**SET TASK**.
Can you rewrite the entries from the line with "This screenshot has width=1300, height=924." through the last of the entries, swapping "frequency axis value" for "frequency axis label" and changing nothing else? Leave out the pictures.

==== DATA ROWS

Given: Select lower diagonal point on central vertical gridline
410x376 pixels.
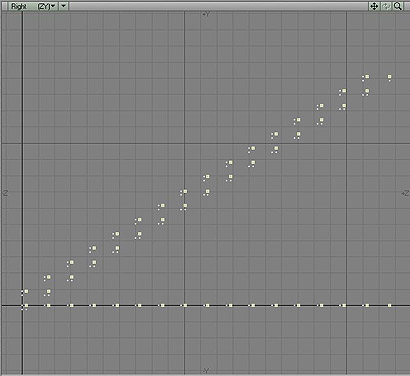Looking at the screenshot, I should [x=185, y=206].
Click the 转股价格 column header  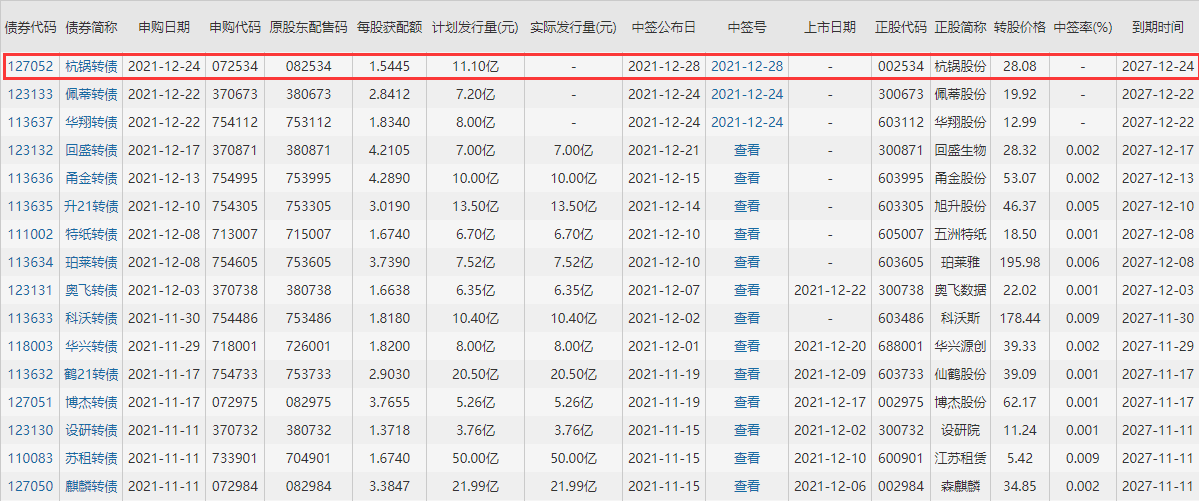1019,27
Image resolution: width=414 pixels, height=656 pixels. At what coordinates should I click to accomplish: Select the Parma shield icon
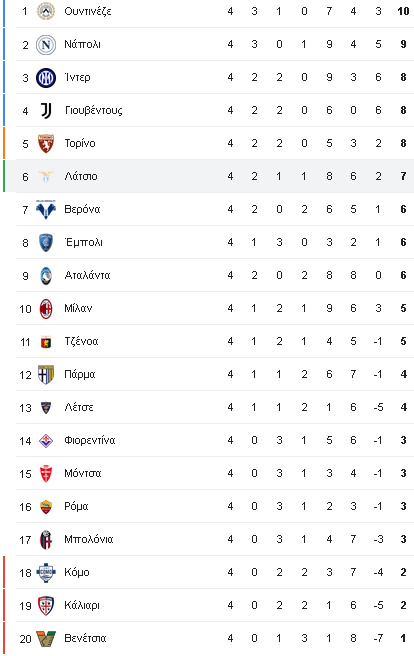point(46,374)
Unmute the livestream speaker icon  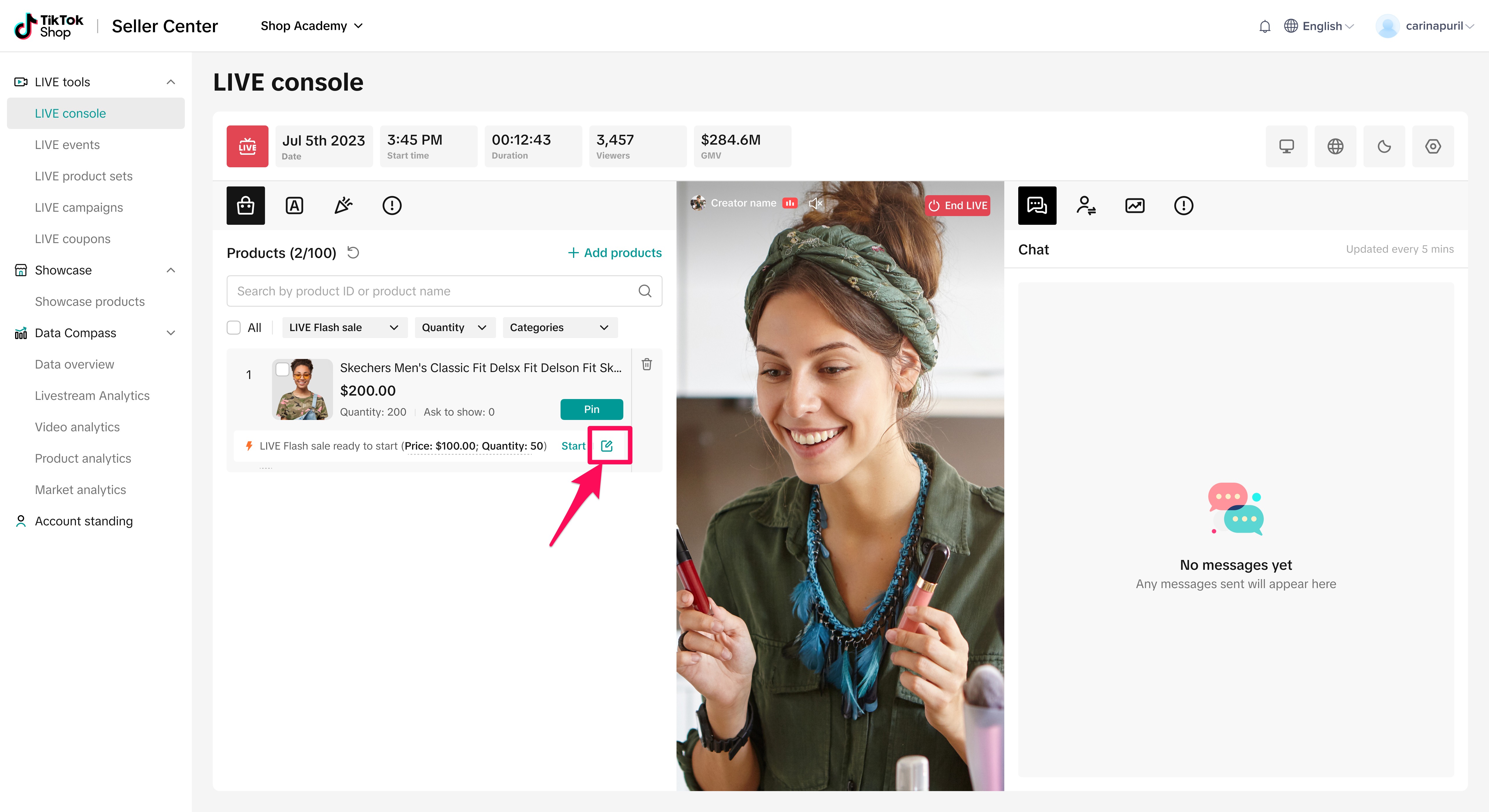pos(815,203)
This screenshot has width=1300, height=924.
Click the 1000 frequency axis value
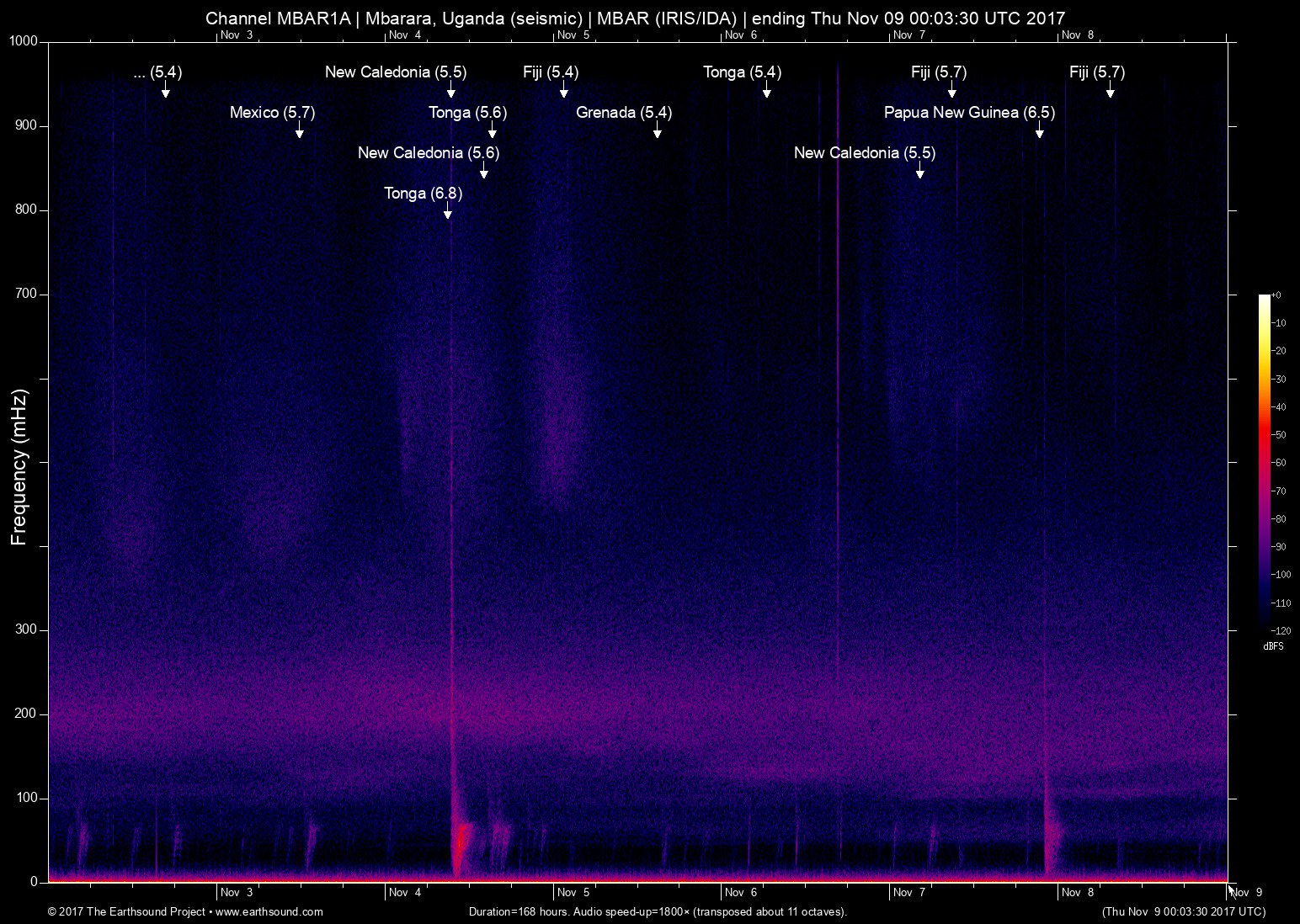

========

**RESPONSE BELOW**.
This screenshot has width=1300, height=924.
Click the 1000 frequency axis label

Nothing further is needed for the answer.